Extracted records
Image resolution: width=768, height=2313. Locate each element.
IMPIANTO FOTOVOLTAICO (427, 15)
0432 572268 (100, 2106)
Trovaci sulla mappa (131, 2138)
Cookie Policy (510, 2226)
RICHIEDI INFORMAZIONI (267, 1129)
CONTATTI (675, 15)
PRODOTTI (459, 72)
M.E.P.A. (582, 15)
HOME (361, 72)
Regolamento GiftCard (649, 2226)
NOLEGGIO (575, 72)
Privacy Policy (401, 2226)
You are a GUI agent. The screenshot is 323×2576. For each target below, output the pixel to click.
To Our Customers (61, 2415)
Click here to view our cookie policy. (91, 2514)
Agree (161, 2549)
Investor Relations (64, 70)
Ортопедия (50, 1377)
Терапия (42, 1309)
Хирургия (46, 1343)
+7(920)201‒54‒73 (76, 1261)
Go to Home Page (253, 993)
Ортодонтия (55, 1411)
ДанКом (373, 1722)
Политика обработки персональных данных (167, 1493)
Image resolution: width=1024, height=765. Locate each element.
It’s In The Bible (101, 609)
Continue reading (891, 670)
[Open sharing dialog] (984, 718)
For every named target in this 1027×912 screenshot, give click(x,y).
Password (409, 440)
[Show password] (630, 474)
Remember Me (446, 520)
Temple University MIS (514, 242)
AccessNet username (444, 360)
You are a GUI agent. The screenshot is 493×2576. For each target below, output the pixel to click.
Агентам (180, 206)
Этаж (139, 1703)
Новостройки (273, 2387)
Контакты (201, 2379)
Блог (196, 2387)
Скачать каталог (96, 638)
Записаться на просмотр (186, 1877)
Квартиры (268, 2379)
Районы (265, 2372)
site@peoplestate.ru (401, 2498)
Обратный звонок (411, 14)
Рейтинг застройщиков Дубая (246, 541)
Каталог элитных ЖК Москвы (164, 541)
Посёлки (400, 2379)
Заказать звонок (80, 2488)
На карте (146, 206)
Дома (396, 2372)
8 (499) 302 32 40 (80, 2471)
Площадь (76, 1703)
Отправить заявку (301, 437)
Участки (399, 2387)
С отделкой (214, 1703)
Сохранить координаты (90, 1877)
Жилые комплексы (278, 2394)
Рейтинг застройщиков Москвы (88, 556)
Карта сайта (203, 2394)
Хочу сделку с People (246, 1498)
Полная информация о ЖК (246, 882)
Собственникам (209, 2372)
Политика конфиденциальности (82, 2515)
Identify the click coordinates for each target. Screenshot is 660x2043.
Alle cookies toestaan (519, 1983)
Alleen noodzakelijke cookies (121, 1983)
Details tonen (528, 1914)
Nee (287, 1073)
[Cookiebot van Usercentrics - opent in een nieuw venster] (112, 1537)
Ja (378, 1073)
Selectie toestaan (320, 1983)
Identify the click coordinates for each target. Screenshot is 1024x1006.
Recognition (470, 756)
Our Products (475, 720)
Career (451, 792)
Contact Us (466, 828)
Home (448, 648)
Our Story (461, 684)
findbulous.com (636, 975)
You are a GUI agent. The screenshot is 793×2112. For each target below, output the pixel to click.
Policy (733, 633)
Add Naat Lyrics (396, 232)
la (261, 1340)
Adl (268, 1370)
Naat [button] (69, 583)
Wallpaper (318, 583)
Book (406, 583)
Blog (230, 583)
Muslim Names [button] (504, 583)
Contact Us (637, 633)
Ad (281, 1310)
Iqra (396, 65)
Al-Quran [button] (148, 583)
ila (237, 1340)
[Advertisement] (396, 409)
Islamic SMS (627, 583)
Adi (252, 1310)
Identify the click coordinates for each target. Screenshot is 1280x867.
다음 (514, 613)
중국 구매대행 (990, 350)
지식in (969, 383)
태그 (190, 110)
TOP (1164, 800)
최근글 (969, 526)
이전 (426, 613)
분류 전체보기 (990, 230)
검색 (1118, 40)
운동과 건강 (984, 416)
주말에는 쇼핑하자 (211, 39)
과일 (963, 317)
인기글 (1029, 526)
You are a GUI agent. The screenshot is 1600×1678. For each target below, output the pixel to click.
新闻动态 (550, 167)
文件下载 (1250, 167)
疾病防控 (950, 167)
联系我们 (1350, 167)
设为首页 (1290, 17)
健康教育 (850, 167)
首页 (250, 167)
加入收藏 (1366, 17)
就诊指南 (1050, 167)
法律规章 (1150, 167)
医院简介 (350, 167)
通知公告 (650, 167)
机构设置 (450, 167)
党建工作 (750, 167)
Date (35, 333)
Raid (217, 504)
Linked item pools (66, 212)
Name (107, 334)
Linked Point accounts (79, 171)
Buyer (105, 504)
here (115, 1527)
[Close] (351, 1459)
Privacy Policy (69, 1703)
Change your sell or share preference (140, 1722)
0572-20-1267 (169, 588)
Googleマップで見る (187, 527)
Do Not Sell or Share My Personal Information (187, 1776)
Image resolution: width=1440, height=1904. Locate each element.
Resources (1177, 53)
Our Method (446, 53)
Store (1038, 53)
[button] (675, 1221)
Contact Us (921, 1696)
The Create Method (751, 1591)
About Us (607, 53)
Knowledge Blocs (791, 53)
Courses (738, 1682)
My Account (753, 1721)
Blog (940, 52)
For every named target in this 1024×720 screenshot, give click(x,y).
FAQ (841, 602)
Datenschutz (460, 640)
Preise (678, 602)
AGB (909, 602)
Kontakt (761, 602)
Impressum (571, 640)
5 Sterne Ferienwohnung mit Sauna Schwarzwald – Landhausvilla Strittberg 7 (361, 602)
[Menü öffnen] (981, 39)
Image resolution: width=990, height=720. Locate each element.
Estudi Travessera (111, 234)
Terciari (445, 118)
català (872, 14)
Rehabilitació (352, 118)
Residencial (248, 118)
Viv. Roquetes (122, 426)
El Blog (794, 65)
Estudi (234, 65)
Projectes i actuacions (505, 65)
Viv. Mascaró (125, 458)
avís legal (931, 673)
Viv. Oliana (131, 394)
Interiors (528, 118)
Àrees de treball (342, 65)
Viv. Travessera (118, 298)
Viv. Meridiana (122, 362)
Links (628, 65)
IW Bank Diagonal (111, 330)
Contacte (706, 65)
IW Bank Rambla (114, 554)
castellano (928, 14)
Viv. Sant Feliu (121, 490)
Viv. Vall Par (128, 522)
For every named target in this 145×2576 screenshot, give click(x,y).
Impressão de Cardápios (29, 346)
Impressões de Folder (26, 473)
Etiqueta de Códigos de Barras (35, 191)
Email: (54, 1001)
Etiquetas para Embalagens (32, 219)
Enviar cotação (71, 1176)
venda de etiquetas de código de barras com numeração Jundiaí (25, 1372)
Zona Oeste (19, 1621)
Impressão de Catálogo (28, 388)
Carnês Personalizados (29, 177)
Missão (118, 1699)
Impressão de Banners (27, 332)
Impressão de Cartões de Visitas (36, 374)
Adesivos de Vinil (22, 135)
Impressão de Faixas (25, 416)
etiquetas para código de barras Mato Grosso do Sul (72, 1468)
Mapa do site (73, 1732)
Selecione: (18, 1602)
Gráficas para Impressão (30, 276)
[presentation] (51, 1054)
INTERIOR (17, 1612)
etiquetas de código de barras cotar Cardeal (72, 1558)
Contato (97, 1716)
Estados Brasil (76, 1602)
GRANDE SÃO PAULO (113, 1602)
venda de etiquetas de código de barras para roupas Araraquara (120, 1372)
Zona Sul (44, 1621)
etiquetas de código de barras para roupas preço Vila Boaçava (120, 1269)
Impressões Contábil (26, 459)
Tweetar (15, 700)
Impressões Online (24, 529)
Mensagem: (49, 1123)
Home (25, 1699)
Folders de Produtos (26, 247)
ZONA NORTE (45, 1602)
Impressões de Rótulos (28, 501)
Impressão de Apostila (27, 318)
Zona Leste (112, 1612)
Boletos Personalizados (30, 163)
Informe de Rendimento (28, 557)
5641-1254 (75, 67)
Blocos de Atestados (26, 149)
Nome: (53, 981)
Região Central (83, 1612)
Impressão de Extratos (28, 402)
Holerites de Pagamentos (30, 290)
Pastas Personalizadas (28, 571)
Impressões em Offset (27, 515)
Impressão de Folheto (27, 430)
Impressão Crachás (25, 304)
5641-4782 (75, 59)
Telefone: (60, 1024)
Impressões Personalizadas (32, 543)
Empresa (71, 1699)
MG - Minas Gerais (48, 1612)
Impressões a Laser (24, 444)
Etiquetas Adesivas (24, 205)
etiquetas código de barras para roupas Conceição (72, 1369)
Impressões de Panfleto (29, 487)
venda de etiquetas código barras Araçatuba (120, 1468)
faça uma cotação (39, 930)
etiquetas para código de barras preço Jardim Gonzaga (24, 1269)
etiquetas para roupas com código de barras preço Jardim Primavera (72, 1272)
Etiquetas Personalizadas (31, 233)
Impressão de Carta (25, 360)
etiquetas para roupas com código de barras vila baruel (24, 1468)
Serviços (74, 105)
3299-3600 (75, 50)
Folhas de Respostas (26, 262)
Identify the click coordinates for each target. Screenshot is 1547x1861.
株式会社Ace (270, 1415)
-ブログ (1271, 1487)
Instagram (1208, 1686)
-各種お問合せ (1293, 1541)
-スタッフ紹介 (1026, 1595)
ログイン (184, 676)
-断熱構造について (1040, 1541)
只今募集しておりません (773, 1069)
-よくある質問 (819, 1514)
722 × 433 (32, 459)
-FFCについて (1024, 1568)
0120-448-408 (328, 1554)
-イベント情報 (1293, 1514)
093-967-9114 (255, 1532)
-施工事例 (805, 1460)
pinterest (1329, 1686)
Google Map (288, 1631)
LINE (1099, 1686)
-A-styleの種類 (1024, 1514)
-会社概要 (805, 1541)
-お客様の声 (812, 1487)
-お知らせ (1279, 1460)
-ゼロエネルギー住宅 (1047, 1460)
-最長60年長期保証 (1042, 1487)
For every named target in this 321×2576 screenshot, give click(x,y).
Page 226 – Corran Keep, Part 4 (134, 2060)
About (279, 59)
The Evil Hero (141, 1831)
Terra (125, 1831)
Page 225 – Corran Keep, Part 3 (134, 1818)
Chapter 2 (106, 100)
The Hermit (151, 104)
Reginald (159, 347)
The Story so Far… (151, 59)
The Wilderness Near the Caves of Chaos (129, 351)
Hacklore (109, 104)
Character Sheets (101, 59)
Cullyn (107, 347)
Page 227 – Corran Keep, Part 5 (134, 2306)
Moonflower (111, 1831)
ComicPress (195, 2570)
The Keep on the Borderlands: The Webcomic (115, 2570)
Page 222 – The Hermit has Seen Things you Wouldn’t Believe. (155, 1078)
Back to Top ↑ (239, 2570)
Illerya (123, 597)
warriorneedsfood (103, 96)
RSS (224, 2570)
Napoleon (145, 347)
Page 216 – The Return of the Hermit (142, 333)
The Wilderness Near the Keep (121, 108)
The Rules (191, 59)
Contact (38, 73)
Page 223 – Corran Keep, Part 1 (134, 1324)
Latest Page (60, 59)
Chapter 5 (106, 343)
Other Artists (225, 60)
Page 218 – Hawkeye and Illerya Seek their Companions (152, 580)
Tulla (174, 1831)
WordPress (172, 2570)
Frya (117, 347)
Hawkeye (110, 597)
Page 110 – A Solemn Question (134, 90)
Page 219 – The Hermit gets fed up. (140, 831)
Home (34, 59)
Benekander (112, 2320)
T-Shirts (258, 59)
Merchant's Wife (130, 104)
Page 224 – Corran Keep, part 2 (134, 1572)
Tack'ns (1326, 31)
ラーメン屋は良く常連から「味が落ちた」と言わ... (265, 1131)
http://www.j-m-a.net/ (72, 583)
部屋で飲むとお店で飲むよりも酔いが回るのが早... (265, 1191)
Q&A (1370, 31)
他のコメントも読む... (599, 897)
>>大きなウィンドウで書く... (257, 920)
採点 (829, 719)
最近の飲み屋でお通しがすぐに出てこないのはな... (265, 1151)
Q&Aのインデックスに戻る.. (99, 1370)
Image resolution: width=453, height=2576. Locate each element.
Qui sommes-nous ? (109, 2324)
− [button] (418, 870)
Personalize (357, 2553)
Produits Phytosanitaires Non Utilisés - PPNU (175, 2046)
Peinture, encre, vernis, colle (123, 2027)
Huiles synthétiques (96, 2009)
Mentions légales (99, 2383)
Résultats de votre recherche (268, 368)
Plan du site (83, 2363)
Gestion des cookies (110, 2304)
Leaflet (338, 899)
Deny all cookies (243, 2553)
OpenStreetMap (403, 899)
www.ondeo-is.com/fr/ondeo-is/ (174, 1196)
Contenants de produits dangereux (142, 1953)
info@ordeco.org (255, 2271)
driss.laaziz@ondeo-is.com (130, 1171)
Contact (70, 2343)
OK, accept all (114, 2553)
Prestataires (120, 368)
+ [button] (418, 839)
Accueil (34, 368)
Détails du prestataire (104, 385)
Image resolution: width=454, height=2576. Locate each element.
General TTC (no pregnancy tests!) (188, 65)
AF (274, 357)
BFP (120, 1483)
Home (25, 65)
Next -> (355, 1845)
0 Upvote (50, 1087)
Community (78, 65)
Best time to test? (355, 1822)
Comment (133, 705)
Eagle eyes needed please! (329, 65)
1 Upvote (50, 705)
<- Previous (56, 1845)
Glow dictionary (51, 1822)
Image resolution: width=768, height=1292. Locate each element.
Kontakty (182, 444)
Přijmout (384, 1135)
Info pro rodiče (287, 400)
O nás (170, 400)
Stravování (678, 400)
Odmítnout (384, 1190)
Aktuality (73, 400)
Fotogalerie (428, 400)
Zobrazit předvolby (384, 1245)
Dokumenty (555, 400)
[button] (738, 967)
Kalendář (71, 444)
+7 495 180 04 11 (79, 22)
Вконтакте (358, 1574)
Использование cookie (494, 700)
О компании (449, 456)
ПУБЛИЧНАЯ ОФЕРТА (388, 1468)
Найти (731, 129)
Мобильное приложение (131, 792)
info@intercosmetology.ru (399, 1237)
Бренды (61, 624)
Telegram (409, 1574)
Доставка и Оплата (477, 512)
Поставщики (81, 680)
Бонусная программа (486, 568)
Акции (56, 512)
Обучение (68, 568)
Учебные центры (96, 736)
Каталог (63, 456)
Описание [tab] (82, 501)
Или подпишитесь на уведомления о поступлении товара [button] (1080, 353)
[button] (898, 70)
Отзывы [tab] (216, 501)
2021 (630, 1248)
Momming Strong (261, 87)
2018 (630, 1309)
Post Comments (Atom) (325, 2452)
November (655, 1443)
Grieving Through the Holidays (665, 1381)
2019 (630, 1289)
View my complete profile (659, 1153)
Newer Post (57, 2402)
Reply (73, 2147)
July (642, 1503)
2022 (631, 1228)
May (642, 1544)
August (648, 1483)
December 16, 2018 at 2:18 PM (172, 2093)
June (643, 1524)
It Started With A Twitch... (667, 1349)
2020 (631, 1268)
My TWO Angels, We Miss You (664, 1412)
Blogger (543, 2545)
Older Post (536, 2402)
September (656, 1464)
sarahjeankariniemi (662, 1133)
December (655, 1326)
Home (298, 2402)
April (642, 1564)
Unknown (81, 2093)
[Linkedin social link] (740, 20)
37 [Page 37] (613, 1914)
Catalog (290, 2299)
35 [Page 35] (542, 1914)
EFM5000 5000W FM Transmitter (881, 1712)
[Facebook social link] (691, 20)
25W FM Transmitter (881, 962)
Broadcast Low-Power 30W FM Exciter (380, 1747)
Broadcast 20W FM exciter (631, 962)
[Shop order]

## [What the task asks]
Can you write out the entries again, beginning at the line that has "Carnês Personalizados (29, 177)" and stopping after the line that has "Folders de Produtos (26, 247)"? Keep each line's text as it is, but multiply both click coordinates by 1.15 and round them to whole numbers, with halves rounded up.

## [Task solution]
Carnês Personalizados (33, 204)
Missão (136, 1954)
Impressão de Banners (31, 382)
Impressão de Cartões de Visitas (41, 430)
Adesivos de Vinil (25, 155)
Impressão de Faixas (29, 478)
etiquetas para código de barras Mato Grosso do Sul (83, 1688)
Mapa do site (84, 1992)
Selecione: (21, 1842)
Gráficas para Impressão (35, 317)
[presentation] (59, 1212)
INTERIOR (20, 1854)
etiquetas de código de barras cotar Cardeal (83, 1792)
Contato (112, 1973)
Estados Brasil (87, 1842)
GRANDE SÃO PAULO (130, 1842)
venda de etiquetas de código de barras para roupas Araraquara (138, 1578)
Zona Sul (51, 1864)
etiquetas de código de barras para roupas preço Vila Boaçava (138, 1459)
Impressões Contábil (30, 528)
Tweetar (17, 805)
Impressões Online (28, 608)
Mensagem: (56, 1291)
Home (29, 1954)
Folders de Produtos (30, 284)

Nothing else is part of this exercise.